START TEXT BLOCK
Projects
CCL2022 Evaluation Task — The fourth NiuTrans Cup humor computing [Code]
- This evaluation task is divided into two tracks: humor recognition and humor response generation in dialogue scenarios. We rank top at both tracks and win the First Prize finally.
- For humor recognition, we explore sentence-based text classification, dialogue modeling, and prompt-based text classification. We conduct experiments using various BERT variants and apply a range of tricks. Then, we ensemble heterogeneous models through a stacking approach to further improve the performance.
- For humor response generation, we design a sliding window strategy to perform data augmentation and conduct experiments on GPT2 and T5. Furthermore, we utilize the humor recognition model to select humorous response from sampled results.
Hard-Constrained Text Generation with Controllable Word Complexity (Thesis) [Code]
- We introduce hard-constrained text generation and style transfer to the field of international Chinese language education, generating example sentences based on user-entered keywords with controllable word complexity.
- We employ the T5 model to generate example sentences in a fill-in-the-blank way, ensuring that the generated sentences include all the keywords.
- We propose an unsupervised method to mine training data automatically from corpus. And we train the model using prompt tuning instead of standard fine-tuning to achieve style transfer at a lower cost.
END TEXT BLOCK
START PROVIDED INFORMATION
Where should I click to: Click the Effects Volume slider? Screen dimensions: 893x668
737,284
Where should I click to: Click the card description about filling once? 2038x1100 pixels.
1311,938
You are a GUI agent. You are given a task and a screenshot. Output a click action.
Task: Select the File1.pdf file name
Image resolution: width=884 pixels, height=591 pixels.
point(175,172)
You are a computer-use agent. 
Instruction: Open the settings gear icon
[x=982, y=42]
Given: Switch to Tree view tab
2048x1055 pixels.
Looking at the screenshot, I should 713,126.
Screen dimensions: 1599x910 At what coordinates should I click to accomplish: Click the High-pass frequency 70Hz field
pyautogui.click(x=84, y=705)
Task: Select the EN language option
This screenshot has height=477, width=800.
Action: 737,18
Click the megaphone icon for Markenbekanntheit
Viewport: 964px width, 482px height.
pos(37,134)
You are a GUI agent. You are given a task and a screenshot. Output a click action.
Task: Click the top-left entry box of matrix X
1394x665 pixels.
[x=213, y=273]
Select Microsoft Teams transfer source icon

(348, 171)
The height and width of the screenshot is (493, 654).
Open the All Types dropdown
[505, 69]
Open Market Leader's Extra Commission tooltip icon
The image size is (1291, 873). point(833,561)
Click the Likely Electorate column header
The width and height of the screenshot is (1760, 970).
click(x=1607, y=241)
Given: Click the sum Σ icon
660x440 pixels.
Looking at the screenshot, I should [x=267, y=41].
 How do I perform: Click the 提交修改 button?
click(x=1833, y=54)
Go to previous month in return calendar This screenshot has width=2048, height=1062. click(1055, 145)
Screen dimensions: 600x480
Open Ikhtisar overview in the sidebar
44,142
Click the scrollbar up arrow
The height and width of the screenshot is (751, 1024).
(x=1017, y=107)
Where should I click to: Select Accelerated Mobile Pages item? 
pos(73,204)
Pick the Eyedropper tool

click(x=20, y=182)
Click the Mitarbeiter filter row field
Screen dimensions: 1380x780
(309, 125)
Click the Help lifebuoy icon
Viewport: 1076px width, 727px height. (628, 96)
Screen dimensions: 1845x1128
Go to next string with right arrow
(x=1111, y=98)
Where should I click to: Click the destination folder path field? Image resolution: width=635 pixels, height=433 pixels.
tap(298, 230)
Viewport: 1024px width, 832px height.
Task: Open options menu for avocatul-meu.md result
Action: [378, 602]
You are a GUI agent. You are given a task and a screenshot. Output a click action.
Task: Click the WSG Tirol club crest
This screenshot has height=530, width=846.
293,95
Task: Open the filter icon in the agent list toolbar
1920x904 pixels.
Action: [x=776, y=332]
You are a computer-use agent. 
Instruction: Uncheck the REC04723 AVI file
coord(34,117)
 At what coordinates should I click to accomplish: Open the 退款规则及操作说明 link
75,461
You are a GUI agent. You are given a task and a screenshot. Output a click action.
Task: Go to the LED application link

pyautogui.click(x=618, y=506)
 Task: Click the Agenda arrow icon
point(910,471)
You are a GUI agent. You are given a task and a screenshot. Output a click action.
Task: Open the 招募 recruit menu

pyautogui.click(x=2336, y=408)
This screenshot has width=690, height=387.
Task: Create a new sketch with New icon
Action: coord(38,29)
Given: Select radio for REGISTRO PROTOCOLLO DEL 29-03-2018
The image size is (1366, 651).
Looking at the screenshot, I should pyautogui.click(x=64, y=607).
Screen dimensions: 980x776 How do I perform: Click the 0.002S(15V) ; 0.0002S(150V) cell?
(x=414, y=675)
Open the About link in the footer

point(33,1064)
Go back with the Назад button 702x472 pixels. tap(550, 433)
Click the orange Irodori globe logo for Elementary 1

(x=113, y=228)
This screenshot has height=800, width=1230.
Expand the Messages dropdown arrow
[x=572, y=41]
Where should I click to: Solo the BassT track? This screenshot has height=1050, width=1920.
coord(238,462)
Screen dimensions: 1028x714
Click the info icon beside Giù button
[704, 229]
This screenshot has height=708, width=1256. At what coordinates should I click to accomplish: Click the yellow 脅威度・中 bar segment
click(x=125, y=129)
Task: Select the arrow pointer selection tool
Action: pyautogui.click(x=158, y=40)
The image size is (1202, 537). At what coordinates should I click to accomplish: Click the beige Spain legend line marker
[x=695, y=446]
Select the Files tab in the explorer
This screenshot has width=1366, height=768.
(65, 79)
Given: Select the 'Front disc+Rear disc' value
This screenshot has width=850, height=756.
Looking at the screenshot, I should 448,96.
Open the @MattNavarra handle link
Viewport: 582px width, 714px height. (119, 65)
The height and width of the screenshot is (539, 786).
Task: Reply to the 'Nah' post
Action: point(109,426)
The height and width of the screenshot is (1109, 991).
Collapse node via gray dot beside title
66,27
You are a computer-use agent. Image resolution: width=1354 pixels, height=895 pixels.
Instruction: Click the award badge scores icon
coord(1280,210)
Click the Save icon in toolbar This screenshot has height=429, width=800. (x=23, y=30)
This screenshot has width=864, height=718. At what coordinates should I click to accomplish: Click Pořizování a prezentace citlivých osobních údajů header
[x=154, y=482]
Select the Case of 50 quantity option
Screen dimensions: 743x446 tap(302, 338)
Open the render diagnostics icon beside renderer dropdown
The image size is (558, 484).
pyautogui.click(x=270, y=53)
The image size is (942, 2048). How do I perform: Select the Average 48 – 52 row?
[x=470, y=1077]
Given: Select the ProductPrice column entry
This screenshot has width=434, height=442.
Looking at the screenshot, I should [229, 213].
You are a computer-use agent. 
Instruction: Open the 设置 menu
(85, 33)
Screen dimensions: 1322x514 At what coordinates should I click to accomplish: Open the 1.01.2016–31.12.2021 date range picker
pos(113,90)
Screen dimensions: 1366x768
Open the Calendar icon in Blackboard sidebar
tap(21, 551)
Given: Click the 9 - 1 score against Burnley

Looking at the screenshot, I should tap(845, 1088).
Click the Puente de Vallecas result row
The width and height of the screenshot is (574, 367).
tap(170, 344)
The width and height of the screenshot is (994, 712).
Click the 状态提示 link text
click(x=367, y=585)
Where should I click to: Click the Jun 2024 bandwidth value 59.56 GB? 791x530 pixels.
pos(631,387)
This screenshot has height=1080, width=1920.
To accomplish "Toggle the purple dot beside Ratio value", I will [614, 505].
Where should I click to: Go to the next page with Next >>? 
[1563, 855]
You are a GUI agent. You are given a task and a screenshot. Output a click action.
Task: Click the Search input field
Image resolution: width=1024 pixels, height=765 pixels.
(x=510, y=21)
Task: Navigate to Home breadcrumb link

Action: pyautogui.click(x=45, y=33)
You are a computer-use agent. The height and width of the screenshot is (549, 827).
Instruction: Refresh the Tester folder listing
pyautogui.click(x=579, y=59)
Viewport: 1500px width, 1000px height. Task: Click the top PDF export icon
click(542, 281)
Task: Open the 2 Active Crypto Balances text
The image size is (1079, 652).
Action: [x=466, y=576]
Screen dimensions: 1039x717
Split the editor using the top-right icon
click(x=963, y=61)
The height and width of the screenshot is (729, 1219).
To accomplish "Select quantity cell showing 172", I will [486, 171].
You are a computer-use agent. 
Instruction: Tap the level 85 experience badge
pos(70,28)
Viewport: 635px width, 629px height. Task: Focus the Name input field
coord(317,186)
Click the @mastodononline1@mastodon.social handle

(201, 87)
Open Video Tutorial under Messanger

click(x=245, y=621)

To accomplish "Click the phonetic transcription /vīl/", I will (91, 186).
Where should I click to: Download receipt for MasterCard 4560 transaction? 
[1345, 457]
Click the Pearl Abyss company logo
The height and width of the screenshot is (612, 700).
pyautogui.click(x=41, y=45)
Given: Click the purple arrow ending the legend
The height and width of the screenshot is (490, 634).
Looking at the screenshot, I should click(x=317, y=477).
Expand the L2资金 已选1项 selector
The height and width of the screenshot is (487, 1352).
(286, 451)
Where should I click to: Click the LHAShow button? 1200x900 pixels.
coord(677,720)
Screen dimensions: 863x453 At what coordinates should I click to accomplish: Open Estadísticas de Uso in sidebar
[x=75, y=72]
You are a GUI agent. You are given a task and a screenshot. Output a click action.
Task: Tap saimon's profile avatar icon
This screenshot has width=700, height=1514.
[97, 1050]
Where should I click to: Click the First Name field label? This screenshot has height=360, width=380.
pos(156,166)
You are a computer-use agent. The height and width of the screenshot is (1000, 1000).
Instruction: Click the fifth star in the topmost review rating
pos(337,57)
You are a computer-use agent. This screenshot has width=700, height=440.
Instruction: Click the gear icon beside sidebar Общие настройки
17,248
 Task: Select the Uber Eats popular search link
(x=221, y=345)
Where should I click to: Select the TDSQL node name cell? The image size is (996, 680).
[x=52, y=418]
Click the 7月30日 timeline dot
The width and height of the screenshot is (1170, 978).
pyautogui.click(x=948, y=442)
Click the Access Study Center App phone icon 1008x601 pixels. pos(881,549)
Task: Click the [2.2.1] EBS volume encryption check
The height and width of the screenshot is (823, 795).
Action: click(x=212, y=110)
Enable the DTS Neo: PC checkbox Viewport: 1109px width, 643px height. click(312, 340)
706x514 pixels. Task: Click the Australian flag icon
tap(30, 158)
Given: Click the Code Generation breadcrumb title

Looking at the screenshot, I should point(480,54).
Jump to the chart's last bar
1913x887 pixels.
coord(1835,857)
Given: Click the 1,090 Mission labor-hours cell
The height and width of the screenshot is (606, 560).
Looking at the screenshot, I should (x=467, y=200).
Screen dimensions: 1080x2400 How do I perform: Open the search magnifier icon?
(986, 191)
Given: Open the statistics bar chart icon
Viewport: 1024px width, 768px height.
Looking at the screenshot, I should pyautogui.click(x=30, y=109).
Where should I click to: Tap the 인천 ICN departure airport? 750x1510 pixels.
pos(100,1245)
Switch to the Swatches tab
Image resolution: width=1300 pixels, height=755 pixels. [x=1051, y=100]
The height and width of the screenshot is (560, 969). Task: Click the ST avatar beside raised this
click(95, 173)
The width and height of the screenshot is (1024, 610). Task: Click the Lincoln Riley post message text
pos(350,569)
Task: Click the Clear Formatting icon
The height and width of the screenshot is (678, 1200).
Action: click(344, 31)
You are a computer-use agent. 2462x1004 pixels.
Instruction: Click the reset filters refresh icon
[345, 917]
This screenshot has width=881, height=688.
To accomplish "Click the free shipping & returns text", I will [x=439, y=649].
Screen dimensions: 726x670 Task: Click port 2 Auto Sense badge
END PROVIDED INFORMATION
WORK ORDER A —
In the projects text, which two models were used in the experiments on humor response generation?
WORK ORDER B —
Reproduce the passage of the projects text from "- For humor recognition, we" to "improve the performance." without any changes.
The items are not needed for any of the work here.

RESPONSE AREA A —
GPT2 and T5.

RESPONSE AREA B —
- For humor recognition, we explore sentence-based text classification, dialogue modeling, and prompt-based text classification. We conduct experiments using various BERT variants and apply a range of tricks. Then, we ensemble heterogeneous models through a stacking approach to further improve the performance.